▶ _引用した文章_
特別対談 作家 諸田玲子 × 館長 加藤丈夫

国立公文書館に『お鳥見女房』『あくじゃれ瓢六』シリーズなどの時代小説で知られる作家、
諸田玲子さんが来館されました。
歴史資料の宝庫である国立公文書館の未来について、館長との熱い語り合いをご紹介します。

日本の公文書管理はまさにこれから

加藤
本日はようこそいっしゃいました。
諸田
お招きありがとうございます。先に館内を見学させて頂いたのですが、書庫に資料がずらりと整然と並んでいて、圧倒されました。
加藤
あれがここの命ですからね。全ての資料を並べると60キロメートルになりますよ。
諸田
60キロメートル!?すごいですね。
加藤
これでもアメリカやフランスと比べるとずっと少ないんです。保管資料の量だけ見ても、日本の公文書管理は立ち遅れてしまっていると言わざるを得ない状況です。ちなみに、当館の職員の数は約150人、正規の職員は約50名。英米とは2桁ぐらい違う。そのうち、当館の公文書の専門家、いわゆるアーキビストは、22人しかおりません。
諸田
それはなぜなんでしょう?
加藤
この本館は、昭和46年に設置されたのですが、公文書に関する基本ルールを定めた法律ができてから、まだ4年しか経っていません(笑)。法律ができてからやっと、もっと人材を育てよう、という動きがでてきました。
諸田
大事ですね、人を育てるって。そういえば私、この『国立公文書館ニュース』を読むまで、「アーキビスト」自体を知りませんでした。
加藤
そうでしょう。例えば図書館の「司書」や、美術館・博物館の「学芸員」は、社会的に認知されていますよね。ところが、「アーキビスト」というのは、日本語の定訳が無いんですよ。そういうところから考えても、国の一番大事な資料を管理する人材育成を含めた体制の整備は、まさにこれからなんです。
諸田
私もね、小説を書くために歴史を調べていて、地方の学芸員の方たちとお話をする機会が多いんですけど、せっかく勉強してもなかなか就職先がないとおっしゃるんですね。歴史とか資料とか、こんなに大事なことなのに、どうして活躍の場がないのかと常々思っていました。
加藤
大学において、アーキビストの専門課程はまだほとんどありません。今、当館の書庫がもうすぐいっぱいになるから、新しい公文書館を建てようという話が出ていますが、建物と並んで、館で働く人をどうやって確保するか、育てていくか、ということが大きな課題となっています。
諸田
興味のある人は大勢いると思うんですよ、若い人でも。でも、そういう勉強をしても就職先があるかわからないというか……日本全体が何かそういう風潮なのかもしれません。ビジネスに結びつかない勉強は必要ない、という。

▶ _用意した行_
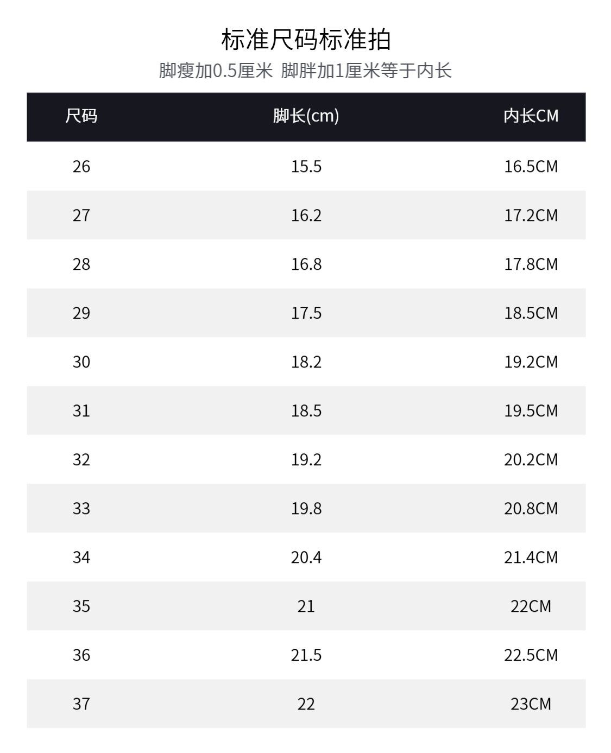The image size is (611, 753).
Task: Click the 21.4CM inner length cell
Action: pos(531,557)
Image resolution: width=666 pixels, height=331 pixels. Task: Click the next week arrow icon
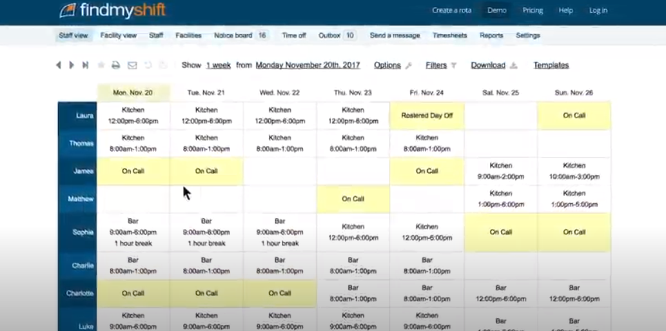pos(72,65)
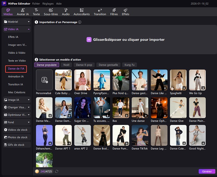Open the Transition tool
This screenshot has height=177, width=217.
click(x=100, y=12)
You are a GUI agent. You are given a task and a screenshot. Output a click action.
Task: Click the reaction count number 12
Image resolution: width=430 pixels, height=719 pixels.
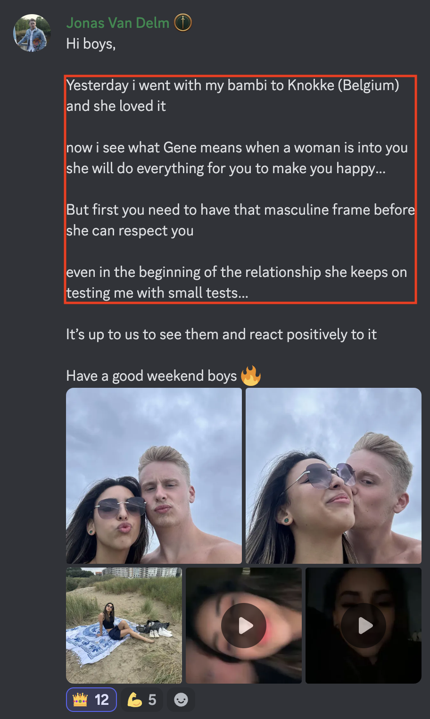tap(102, 700)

▶ _やること_
1 - 対談の文章から、「歴史資料の宝庫である国立公文」という言葉を含むところで始まり「トは、22人しかおりません。」で終わる部分を、一字も変えずに写してください。
2 - 用意した行のうち、「Image resolution: width=666」を含む行から最後の行までを、両端の行も入れてそのまま書き出してください。画像は答えに入れないでください。
対談の文章と行は別々のもので、おたがいに関係はありません。

▶ _練習の答え_
1 -
歴史資料の宝庫である国立公文書館の未来について、館長との熱い語り合いをご紹介します。

日本の公文書管理はまさにこれから

加藤
本日はようこそいっしゃいました。
諸田
お招きありがとうございます。先に館内を見学させて頂いたのですが、書庫に資料がずらりと整然と並んでいて、圧倒されました。
加藤
あれがここの命ですからね。全ての資料を並べると60キロメートルになりますよ。
諸田
60キロメートル!?すごいですね。
加藤
これでもアメリカやフランスと比べるとずっと少ないんです。保管資料の量だけ見ても、日本の公文書管理は立ち遅れてしまっていると言わざるを得ない状況です。ちなみに、当館の職員の数は約150人、正規の職員は約50名。英米とは2桁ぐらい違う。そのうち、当館の公文書の専門家、いわゆるアーキビストは、22人しかおりません。

2 -
Image resolution: width=666 pixels, height=331 pixels. Task: Click the next week arrow icon
pos(72,65)
Open the Transition tool
This screenshot has height=177, width=217.
click(x=100, y=12)
You are a GUI agent. You are given a task and a screenshot. Output a click action.
Task: Click the reaction count number 12
Image resolution: width=430 pixels, height=719 pixels.
tap(102, 700)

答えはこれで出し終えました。